Materials and methods
Ant colonies and experimental design
Whole colonies of California seed-harvester ants (P. californicus) were reared in the lab for this study (Supplementary Figure S1; Supplementary Table S1). This species has previously been shown to exhibit colony-level metabolic allometry (Waters et al., 2010) and has been studied for its division of labor (Smith et al., 2009; Holbrook et al., 2011, 2013) and communication network structure (Waters and Fewell, 2012). Recently mated P. californicus queens were collected in July 2011 from a location in Pine Valley, San Diego County, California (32°49′20″ N, 116°31′43″ W, 1136 m elevation) where the population is known to be pleometrotic, with multiple queens excavating new nests together. In the laboratory, where the room temperature was maintained at 30°C–32°C, queens were initially housed in groups of three within cotton-plugged water tubes and once workers were present, individuals were transferred into and housed within artificial nests constructed from a thin, square plastic enclosure (625 cm2) containing water reservoirs and area for foraging and construction of waste piles. All colonies consistently used nest spaces in this way and could be identified as relatively well acclimated based on observing clear brood piles, a retinue of workers tending to the queens, stationary workers, individuals foraging, and not many workers walking in circles around the outer edge of the enclosure. Colonies were fed with ad libitum Kentucky blue grass seeds, diluted honey water, and frozen adult Drosophila as protein sources. Colonies were reared in the lab for a year prior to the experiments, which were conducted from July to September in 2012. Additional information about the colonies used in this study and the original experimental design, including how metabolic rates were measured and the protocols for counting and weighing ants have been previously published (Waters et al., 2017).

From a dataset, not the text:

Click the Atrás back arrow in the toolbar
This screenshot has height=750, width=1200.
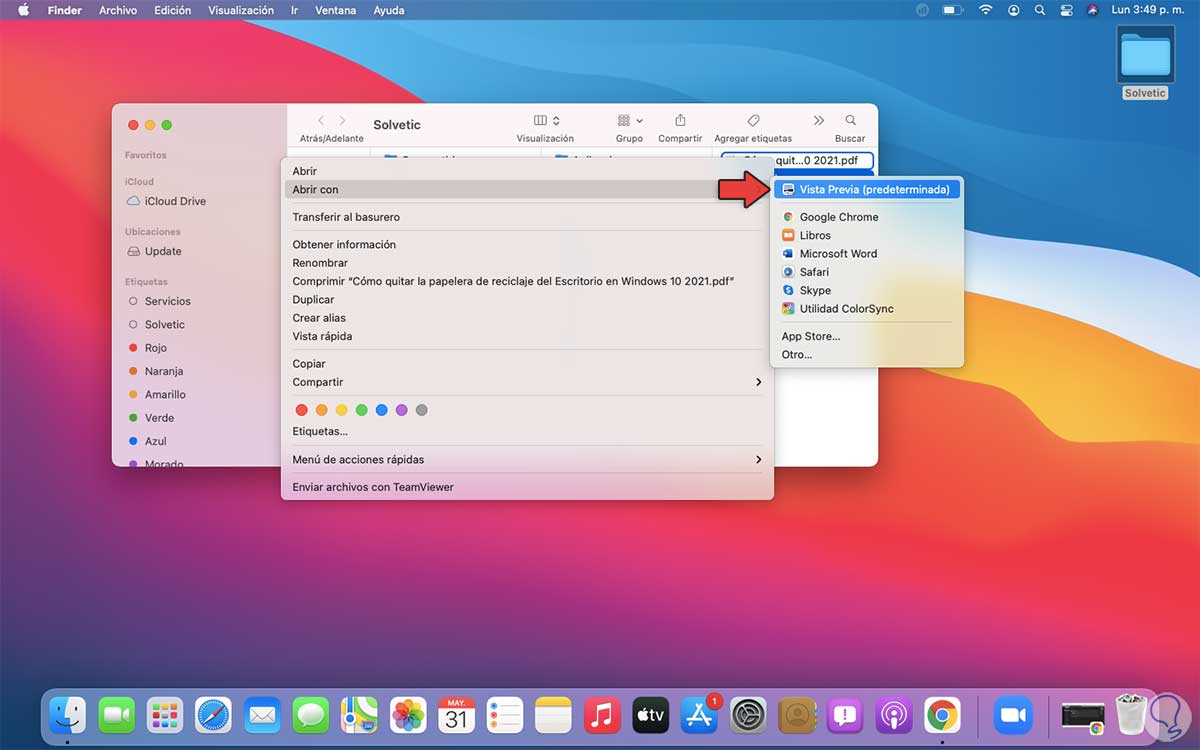(319, 120)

To test for the effects of group size on the emergent patterns of connectivity within colonies, we studied two paired groups of ants: same-aged colonies that exhibited a natural range in their sizes after a year of growth and these colonies after they had experimentally reduced to half of their prior size. The size manipulation involved removing half of the prior number of workers, larvae, and pupae from across their enclosures. For all of these colonies, we assessed their interaction network structure by aggregating observed patterns of contact between individuals tracked using video recordings of the whole colonies in their artificial enclosures acquired while simultaneously measuring their metabolic rates using flow-through indirect calorimetry (Waters et al., 2017). Antennal contact networks were evaluated once at the colony’s original size (N = 5 colonies, ranging in size 86–324 ants), and a second time following a reduction to half of the colony’s size (N = 5 colonies; 43–164 ants) (Waters et al., 2017). Workers were removed and added back to colonies before the first analysis to control for disturbance effects.
For network analyses, video of the colony enclosures was recorded at 15 frames per second and at 1,224 × 1,224 pixel resolution, offering sufficient clarity to observe individual workers (305 +/− 14 pixels each, SE, N = 25), their antennae, and their interaction behavior. Recordings were made during the simultaneous measurement of their metabolic rates; the colonies were inside their artificial nest enclosures (the same ones they had continuously been reared within) and those nest enclosures were gently placed and secured within an aluminum metabolic respirometry chamber with a clear lid to allow filming of the colony. The recordings were able to capture the entire nest enclosures and one segment of video with 30-s duration was saved for each measurement, used in a previous study (Waters et al., 2017) to quantify walking speeds and in this study to assess interactions and connectivity.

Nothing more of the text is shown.